Supplied information
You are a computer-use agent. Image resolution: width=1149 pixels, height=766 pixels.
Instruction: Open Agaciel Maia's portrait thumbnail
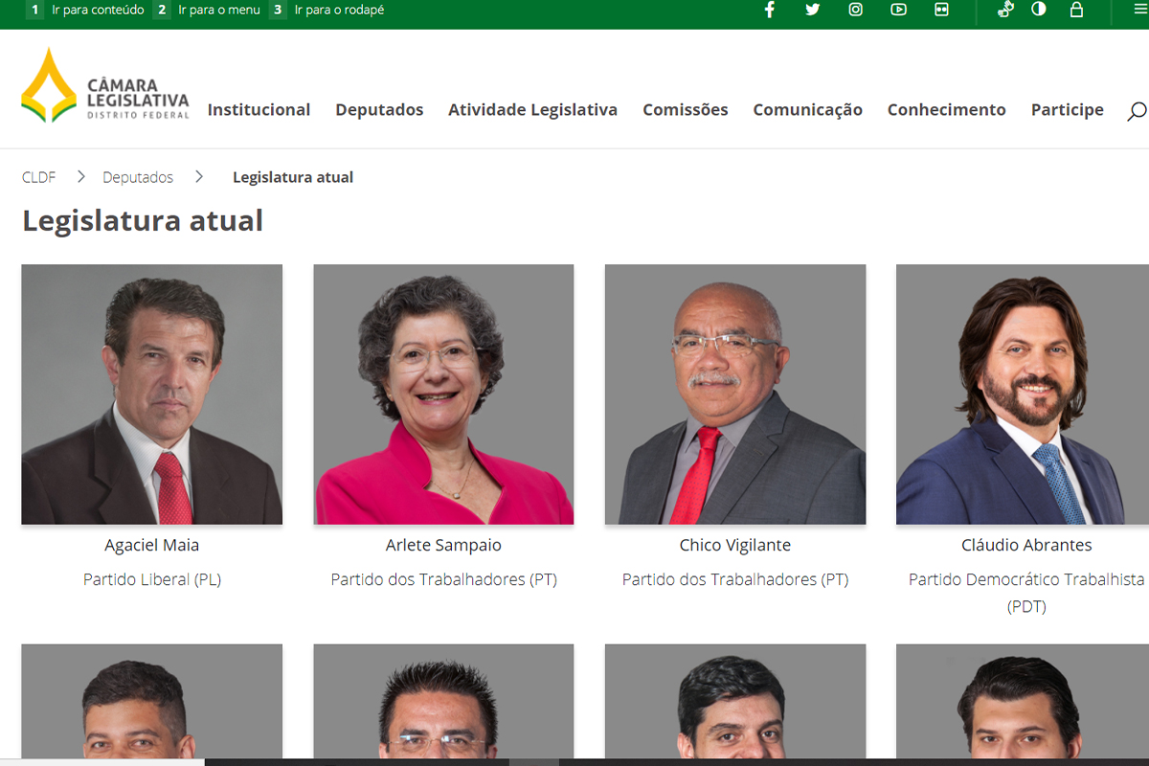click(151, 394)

* * *

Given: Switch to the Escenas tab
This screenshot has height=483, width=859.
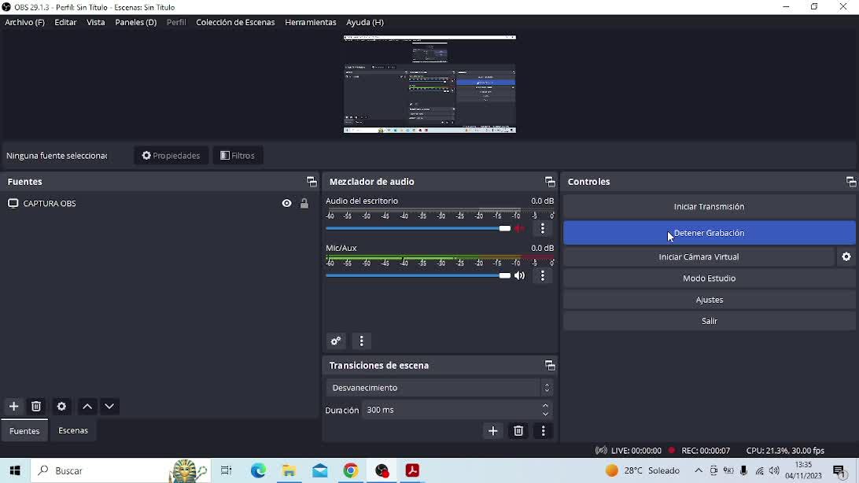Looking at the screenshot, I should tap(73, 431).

Set exercise
Retype the part of the records that opens with the line containing "Given: Switch to the Escenas tab" and closes with the line containing "Looking at the", with both of those lines included and the pictures left out.

Answer
Given: Switch to the Escenas tab
This screenshot has height=483, width=859.
Looking at the screenshot, I should tap(73, 431).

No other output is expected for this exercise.